- **QUOTED TEXT**
⟨

National Park are a Scottish band formed in 1997 in Glasgow. The band's music has been described as having some similarities to Velvet Underground, Galaxie 500 and Yo La Tengo "without sounding like anything else.""

History 
The band was formed by former Telstar Ponies member John Hogarty and Scott Walker. In August 1997, the band played their first gig. Simon Shaw and Michael McGaughrin of the band V-Twin joined Hogarty and Walker, and played the bass and drums, respectively.

National Park's first single, "Great Western", was a 10" released on Earworm records; a ten-minute-long improvisation. It was recorded on a tape deck at an early rehearsal session. Despite the length of the track it was playlisted on Xfm London. Hogarty was also part of the Phantom Engineer project with David Keenan and Bill Wells. Collaborations with Future Pilot A.K.A. then followed, and were released on Beggars Banquet Records and also on Earworm records. The band also played live with many of their favourite bands, including Belle and Sebastian at the Shepherd's Bush Empire.

⟩

- **PROMPT A**
Do these statements agree with the National Park text? (i) The band was formed in Glasgow in 1997. (ii) Simon Shaw played the drums. (iii) "Great Western" was recorded in a studio. Answer each with yes or no and quote the deciding words.
- **PROMPT B**
Can you reproduce the National Park text between "National Park's first" and "Shepherd's Bush Empire.", inclusive, swapping "improvisation" for "jam"?
- **PROMPT C**
In the National Park text, who worked with Hogarty in the Phantom Engineer project?
The listing that comes next has no connection to the National Park text.

- **DATA LINES**

⟨

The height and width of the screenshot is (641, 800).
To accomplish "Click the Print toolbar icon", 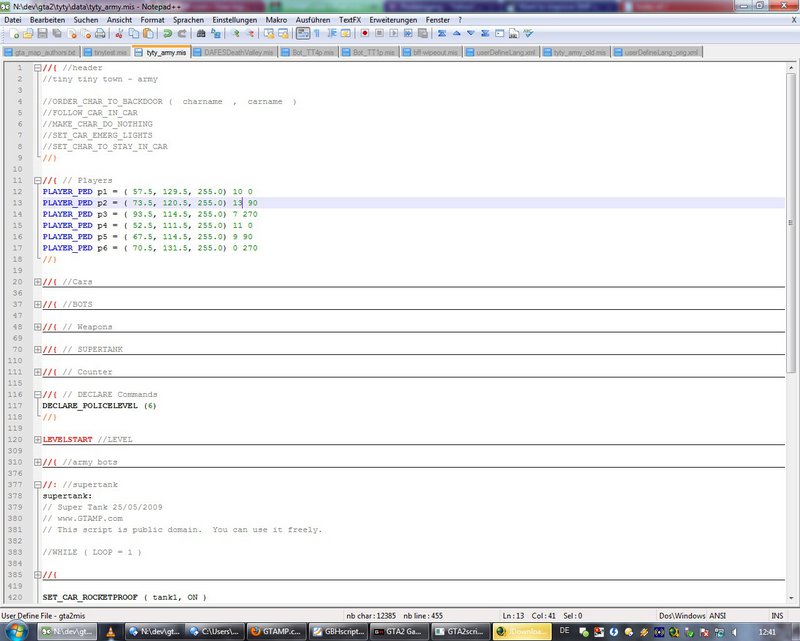I will coord(98,33).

⟩

- **FULL RESPONSE A**
(i) Yes: "formed in 1997 in Glasgow"
(ii) No: "Simon Shaw and Michael McGaughrin of the band V-Twin joined Hogarty and Walker, and played the bass and drums, respectively."
(iii) No: "It was recorded on a tape deck at an early rehearsal session."

- **FULL RESPONSE B**
National Park's first single, "Great Western", was a 10" released on Earworm records; a ten-minute-long jam. It was recorded on a tape deck at an early rehearsal session. Despite the length of the track it was playlisted on Xfm London. Hogarty was also part of the Phantom Engineer project with David Keenan and Bill Wells. Collaborations with Future Pilot A.K.A. then followed, and were released on Beggars Banquet Records and also on Earworm records. The band also played live with many of their favourite bands, including Belle and Sebastian at the Shepherd's Bush Empire.

- **FULL RESPONSE C**
David Keenan and Bill Wells.